= Your objective =
From the entries below, return only the lines starting at the one that contains "0800 400 80 90 (158, 2297)" and ending at the one that contains "Luftkernkissen", exactly as they stand.

╭─ Data for processing

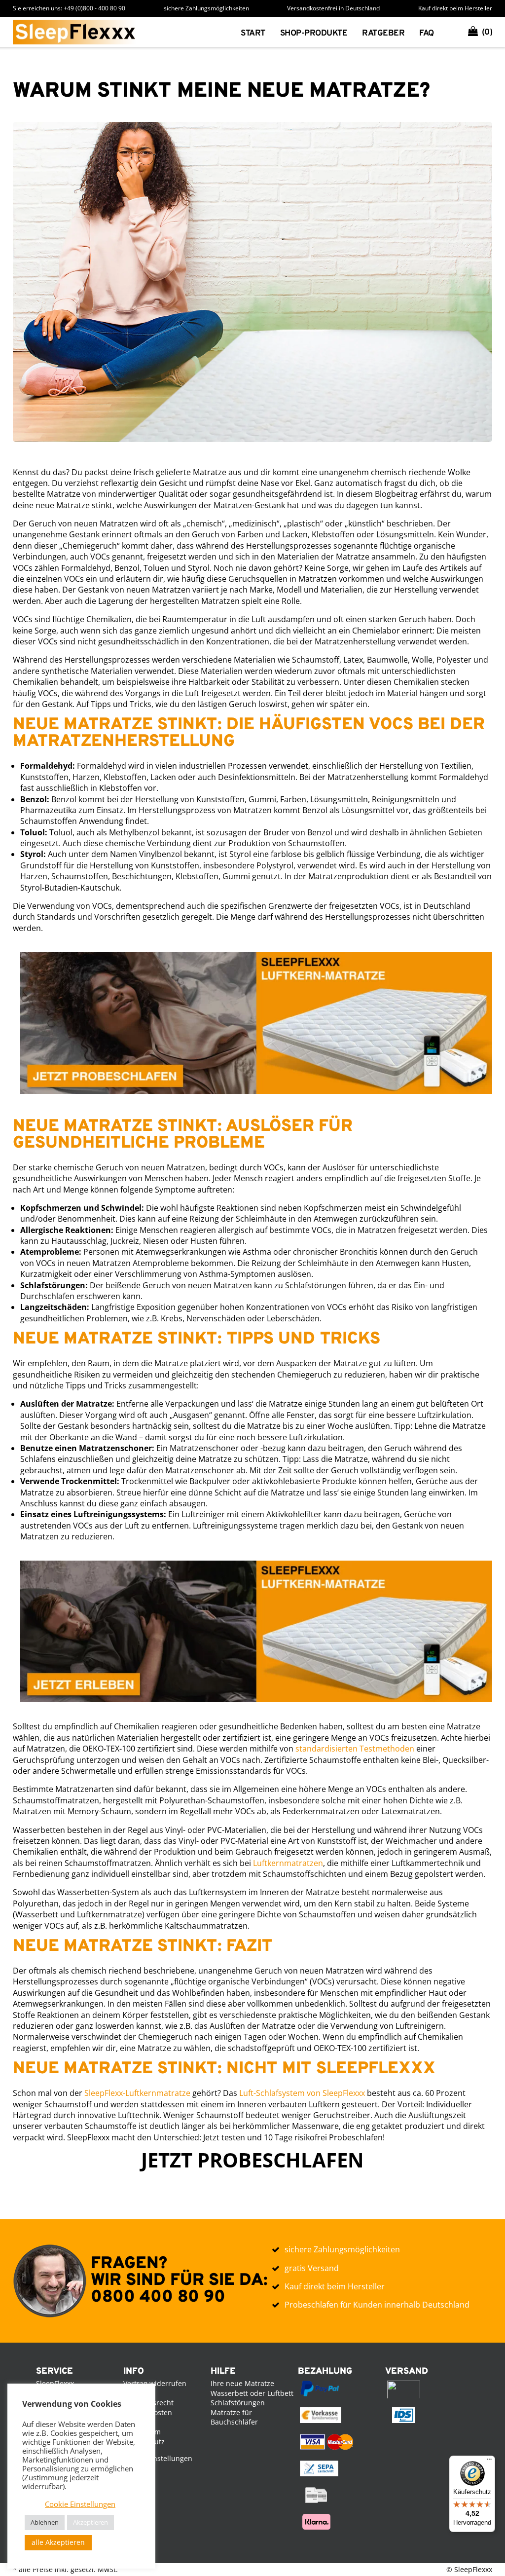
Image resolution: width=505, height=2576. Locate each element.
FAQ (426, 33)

╰─
╭─ Data for processing

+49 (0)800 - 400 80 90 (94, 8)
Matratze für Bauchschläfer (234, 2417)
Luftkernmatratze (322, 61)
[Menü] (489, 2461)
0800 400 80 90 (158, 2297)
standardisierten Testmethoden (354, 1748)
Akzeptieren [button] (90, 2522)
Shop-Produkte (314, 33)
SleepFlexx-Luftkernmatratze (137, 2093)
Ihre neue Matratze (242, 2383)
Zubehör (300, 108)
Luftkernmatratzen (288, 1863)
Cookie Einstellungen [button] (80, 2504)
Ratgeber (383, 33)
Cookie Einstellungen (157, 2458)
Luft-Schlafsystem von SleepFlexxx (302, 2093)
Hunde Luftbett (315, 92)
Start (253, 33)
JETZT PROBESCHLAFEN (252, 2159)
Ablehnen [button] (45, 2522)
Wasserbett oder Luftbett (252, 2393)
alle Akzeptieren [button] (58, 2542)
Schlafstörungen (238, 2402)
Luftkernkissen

╰─

= Exercise solution =
0800 400 80 90 (158, 2297)
standardisierten Testmethoden (354, 1748)
Akzeptieren [button] (90, 2522)
Shop-Produkte (314, 33)
SleepFlexx-Luftkernmatratze (137, 2093)
Ihre neue Matratze (242, 2383)
Zubehör (300, 108)
Luftkernmatratzen (288, 1863)
Cookie Einstellungen [button] (80, 2504)
Ratgeber (383, 33)
Cookie Einstellungen (157, 2458)
Luft-Schlafsystem von SleepFlexxx (302, 2093)
Hunde Luftbett (315, 92)
Start (253, 33)
JETZT PROBESCHLAFEN (252, 2159)
Ablehnen [button] (45, 2522)
Wasserbett oder Luftbett (252, 2393)
alle Akzeptieren [button] (58, 2542)
Schlafstörungen (238, 2402)
Luftkernkissen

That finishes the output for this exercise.